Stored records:
____
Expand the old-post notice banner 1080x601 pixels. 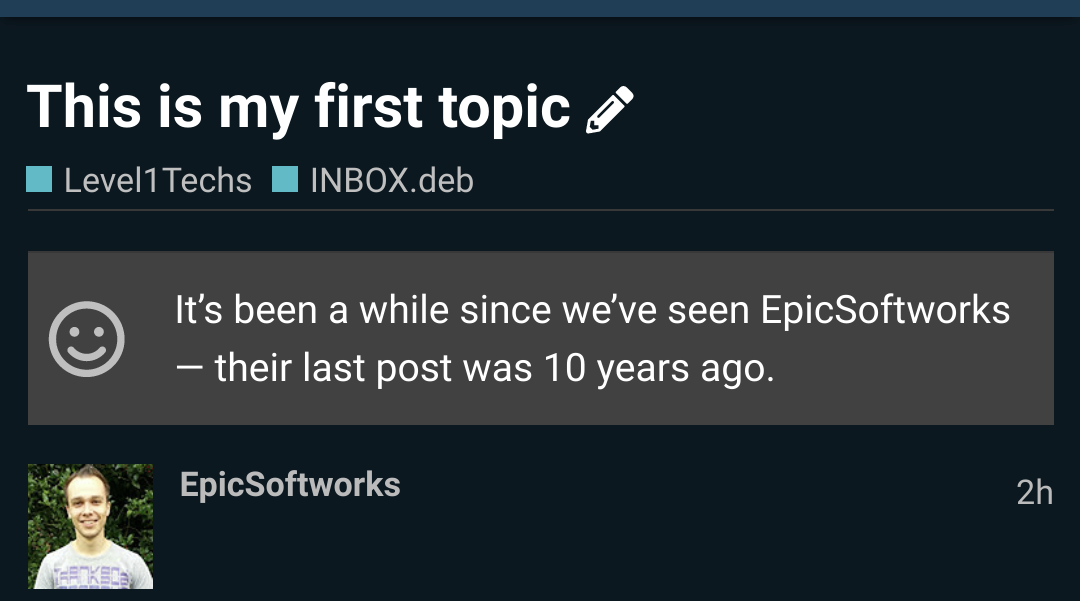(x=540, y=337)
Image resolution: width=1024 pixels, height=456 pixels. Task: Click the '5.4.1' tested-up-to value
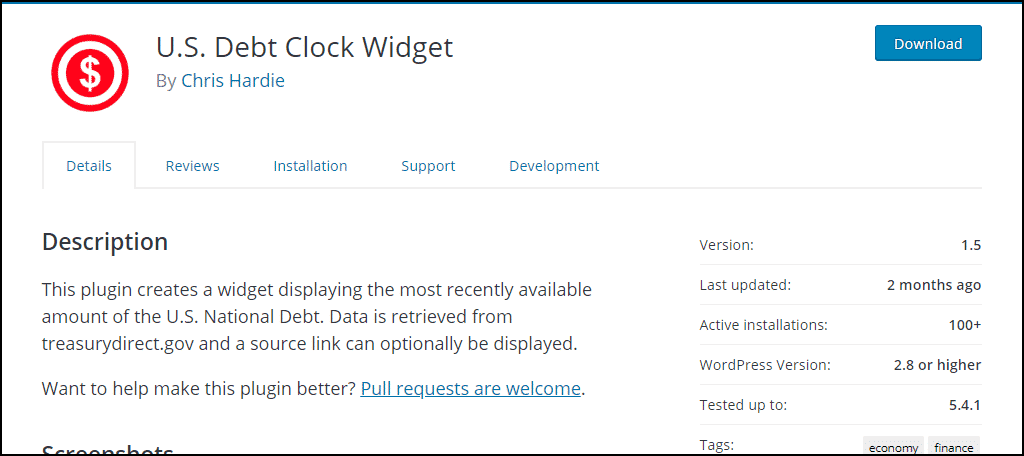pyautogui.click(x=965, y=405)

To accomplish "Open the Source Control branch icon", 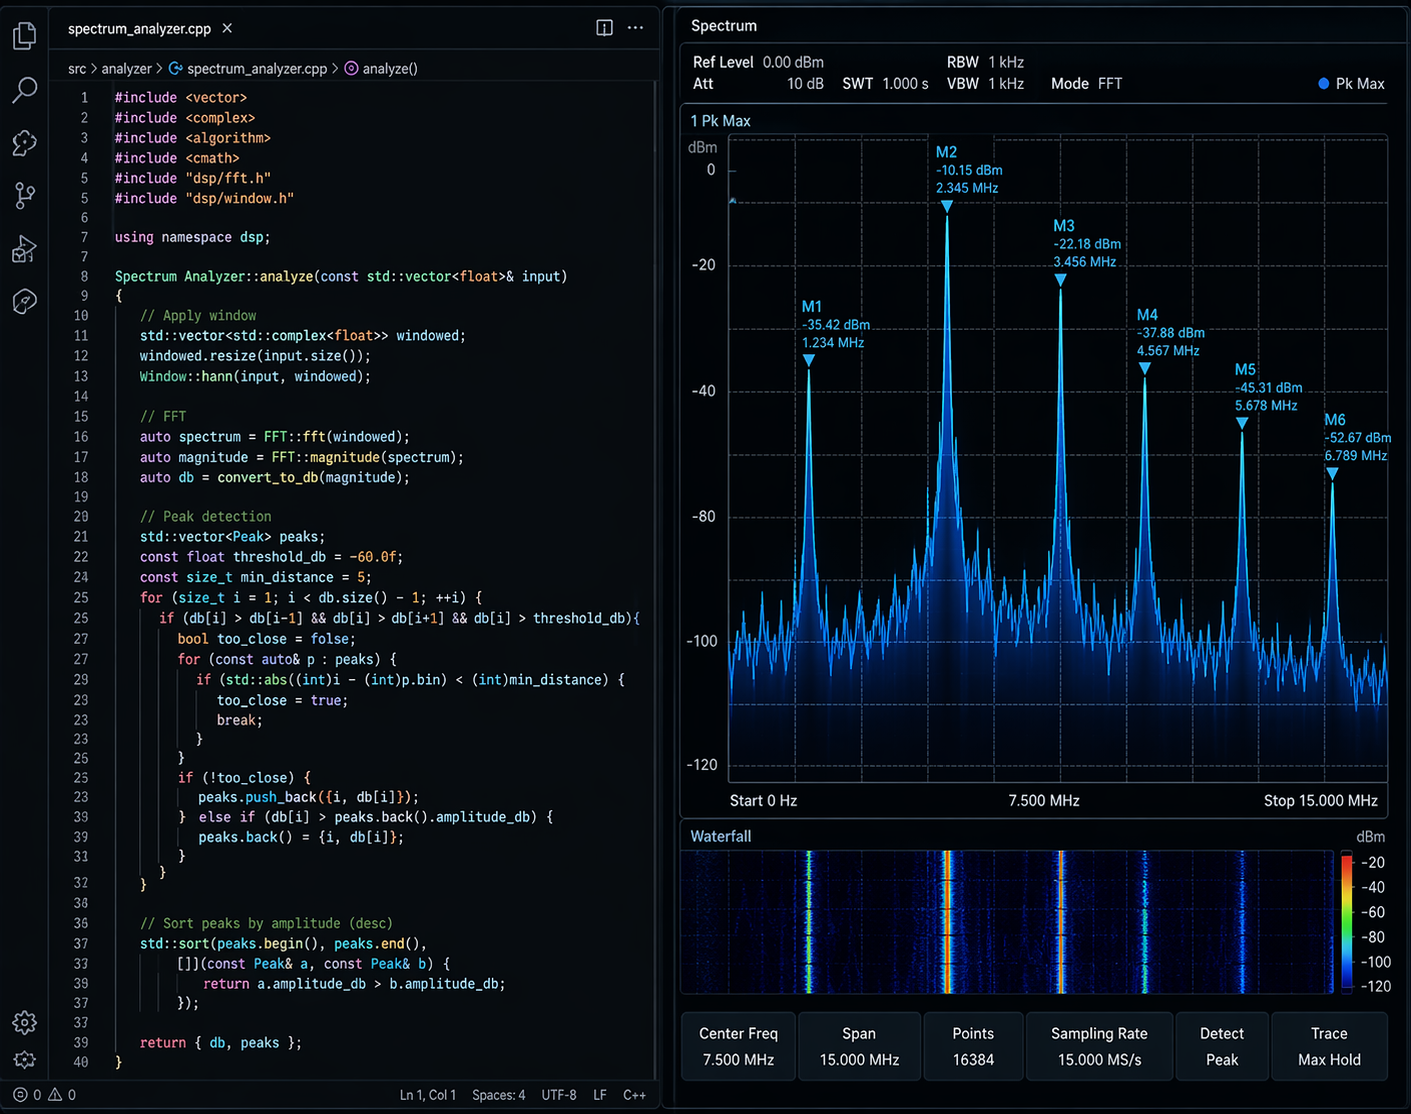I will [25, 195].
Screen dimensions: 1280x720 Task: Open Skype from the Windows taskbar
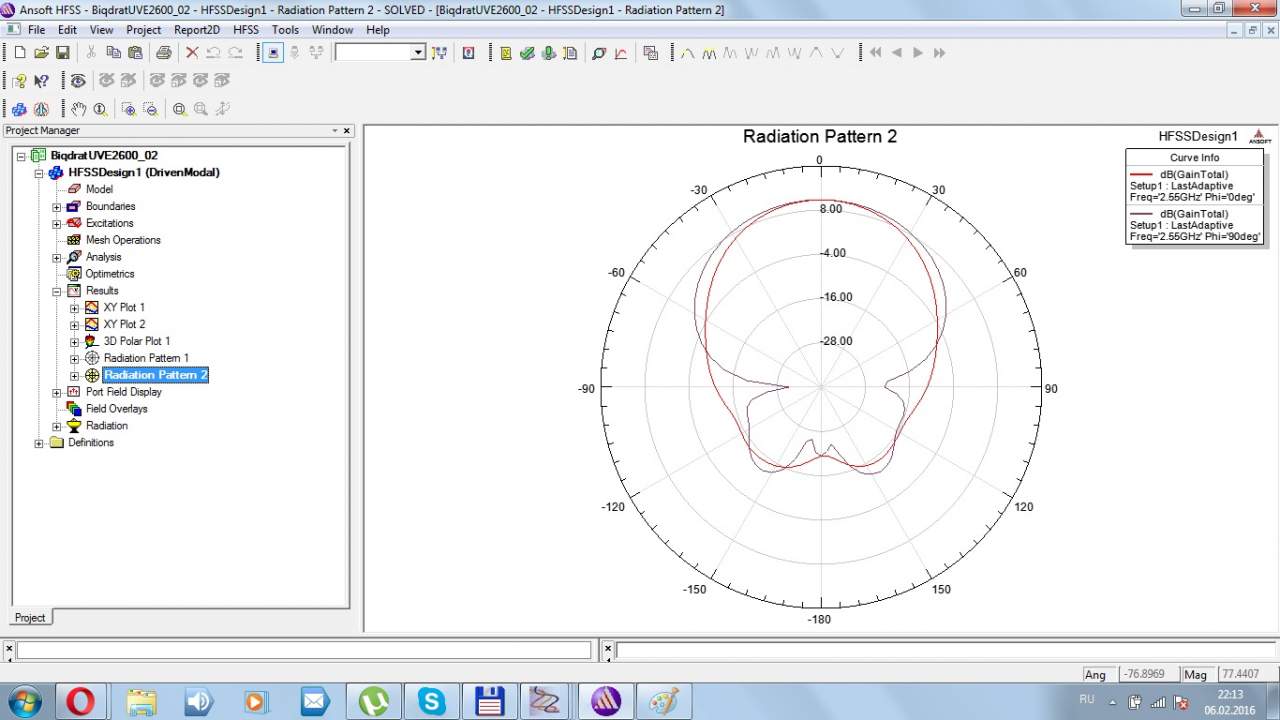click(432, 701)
____
--- PROBLEM DESCRIPTION ---
Quote, without alteration, the lines running from the line containing "Screen dimensions: 1280x720" to the last line of the entries, and include no pictures.

--- TASK OUTPUT ---
Screen dimensions: 1280x720 Task: Open Skype from the Windows taskbar
click(432, 701)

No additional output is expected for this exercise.